**** DATA FOR ANALYSIS ****

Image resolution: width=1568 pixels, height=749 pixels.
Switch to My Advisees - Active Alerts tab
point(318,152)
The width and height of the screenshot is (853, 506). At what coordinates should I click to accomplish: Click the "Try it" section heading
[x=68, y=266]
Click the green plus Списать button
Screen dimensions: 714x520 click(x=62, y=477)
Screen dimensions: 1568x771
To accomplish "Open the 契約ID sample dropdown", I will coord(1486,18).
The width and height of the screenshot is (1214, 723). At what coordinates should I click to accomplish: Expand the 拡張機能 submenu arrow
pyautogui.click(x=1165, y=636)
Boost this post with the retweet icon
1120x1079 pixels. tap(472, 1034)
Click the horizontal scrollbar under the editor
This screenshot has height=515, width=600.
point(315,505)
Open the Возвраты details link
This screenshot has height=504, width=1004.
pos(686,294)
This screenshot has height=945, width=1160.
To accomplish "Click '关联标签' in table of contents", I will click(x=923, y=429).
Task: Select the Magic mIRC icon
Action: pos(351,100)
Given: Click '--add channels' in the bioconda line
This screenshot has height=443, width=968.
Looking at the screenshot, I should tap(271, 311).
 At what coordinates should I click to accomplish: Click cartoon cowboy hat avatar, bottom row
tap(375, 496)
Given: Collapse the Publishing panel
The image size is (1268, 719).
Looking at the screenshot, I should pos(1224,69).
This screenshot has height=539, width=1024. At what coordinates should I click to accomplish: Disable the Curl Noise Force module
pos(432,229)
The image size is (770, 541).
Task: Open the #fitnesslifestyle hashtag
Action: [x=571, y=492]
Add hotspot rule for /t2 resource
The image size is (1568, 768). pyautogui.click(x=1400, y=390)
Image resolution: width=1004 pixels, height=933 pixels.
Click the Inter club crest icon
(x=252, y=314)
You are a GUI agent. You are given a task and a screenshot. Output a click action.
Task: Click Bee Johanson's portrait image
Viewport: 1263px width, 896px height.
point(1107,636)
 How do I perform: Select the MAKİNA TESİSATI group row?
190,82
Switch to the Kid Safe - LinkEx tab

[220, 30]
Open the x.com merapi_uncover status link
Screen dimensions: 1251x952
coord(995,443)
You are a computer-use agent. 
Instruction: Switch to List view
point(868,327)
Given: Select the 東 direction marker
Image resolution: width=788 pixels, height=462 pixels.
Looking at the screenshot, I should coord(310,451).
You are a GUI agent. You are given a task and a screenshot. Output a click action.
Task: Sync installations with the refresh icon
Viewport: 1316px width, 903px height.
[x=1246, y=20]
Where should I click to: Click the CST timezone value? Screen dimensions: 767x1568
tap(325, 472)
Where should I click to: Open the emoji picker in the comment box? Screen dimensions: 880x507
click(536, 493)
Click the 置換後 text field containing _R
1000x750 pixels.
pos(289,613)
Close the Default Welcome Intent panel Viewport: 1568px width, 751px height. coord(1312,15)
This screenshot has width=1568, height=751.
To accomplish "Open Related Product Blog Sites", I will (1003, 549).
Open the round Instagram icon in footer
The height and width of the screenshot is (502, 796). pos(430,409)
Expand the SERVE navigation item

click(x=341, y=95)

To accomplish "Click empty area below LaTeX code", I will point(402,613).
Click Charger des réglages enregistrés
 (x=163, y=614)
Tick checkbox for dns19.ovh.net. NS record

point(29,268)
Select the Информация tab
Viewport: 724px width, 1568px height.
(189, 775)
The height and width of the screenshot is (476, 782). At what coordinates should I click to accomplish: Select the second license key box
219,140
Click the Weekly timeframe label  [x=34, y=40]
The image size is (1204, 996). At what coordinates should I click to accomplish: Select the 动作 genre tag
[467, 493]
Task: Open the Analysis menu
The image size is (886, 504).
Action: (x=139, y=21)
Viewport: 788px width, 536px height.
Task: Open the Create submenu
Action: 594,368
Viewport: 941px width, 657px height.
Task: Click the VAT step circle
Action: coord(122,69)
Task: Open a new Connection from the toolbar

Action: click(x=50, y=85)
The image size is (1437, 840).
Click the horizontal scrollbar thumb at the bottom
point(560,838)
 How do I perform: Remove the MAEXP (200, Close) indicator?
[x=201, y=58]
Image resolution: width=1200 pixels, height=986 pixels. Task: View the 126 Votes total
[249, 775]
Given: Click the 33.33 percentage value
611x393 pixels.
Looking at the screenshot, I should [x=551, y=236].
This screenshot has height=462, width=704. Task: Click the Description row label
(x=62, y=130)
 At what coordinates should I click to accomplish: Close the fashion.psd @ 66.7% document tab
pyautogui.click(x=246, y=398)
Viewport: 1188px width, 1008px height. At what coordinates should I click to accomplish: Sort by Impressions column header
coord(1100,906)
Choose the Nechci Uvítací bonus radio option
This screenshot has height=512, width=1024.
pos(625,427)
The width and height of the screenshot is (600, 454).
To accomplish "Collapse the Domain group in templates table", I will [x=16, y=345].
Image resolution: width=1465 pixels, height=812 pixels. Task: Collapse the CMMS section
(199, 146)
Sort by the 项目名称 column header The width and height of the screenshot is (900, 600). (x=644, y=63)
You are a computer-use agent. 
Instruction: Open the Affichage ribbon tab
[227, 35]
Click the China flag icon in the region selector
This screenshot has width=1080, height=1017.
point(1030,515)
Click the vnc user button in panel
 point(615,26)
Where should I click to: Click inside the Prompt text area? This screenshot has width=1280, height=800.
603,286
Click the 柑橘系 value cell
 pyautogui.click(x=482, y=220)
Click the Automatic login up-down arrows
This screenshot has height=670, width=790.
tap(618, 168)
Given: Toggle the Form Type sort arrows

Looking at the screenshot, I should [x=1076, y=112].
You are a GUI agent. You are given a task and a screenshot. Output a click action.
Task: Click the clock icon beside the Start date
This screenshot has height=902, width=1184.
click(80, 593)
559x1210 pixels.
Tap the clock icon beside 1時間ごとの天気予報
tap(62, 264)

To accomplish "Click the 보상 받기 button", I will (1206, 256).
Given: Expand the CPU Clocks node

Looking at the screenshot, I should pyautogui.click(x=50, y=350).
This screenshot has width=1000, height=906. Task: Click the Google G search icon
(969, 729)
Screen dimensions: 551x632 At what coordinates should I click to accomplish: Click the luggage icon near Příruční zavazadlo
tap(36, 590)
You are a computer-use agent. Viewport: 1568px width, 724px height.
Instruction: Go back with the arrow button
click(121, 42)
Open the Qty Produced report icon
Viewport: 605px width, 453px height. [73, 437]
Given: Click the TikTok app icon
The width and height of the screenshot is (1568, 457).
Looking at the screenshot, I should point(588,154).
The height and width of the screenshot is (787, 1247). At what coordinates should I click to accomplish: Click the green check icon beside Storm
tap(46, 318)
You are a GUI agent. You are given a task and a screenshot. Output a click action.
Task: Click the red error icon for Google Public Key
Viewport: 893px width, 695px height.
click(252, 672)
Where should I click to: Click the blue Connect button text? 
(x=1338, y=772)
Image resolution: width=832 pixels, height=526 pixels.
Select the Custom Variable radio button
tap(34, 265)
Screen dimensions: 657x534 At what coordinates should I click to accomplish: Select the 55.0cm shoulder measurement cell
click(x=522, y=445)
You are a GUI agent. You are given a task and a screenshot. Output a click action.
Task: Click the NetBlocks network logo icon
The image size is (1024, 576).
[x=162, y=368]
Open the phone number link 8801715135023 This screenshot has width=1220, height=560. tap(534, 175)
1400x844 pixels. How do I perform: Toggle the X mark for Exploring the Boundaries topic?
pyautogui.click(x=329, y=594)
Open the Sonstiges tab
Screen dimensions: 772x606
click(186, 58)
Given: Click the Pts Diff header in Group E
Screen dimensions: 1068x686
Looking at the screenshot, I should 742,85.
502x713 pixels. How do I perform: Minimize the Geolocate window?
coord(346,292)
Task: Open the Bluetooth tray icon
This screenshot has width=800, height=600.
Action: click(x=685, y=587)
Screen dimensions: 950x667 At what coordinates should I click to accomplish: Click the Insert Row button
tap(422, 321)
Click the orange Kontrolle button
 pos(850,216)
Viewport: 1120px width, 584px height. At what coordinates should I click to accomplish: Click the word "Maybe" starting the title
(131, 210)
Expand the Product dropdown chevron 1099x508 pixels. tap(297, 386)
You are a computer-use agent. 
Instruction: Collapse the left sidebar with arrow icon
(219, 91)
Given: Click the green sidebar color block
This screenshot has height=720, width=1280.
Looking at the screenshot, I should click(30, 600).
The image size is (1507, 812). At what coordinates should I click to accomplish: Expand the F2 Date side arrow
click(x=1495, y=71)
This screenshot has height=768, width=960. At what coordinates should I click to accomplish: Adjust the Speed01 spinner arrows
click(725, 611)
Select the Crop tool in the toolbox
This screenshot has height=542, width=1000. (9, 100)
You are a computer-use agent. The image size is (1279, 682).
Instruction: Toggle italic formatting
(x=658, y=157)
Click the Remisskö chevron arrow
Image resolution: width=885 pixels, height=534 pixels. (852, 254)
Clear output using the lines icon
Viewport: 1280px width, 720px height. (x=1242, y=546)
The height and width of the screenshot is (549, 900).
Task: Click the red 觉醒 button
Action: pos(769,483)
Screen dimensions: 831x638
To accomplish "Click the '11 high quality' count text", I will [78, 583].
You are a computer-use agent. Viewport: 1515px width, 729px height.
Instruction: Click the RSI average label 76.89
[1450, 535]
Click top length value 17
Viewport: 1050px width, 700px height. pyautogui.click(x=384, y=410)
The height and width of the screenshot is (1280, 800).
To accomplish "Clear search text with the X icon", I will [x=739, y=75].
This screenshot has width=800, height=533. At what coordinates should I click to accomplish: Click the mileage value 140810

****

» **WHAT IS EXPECTED**
Sift through the entries and copy every line with "Product".

» **ANSWER TO THIS TASK**
To accomplish "Open Related Product Blog Sites", I will (1003, 549).
Expand the Product dropdown chevron 1099x508 pixels. tap(297, 386)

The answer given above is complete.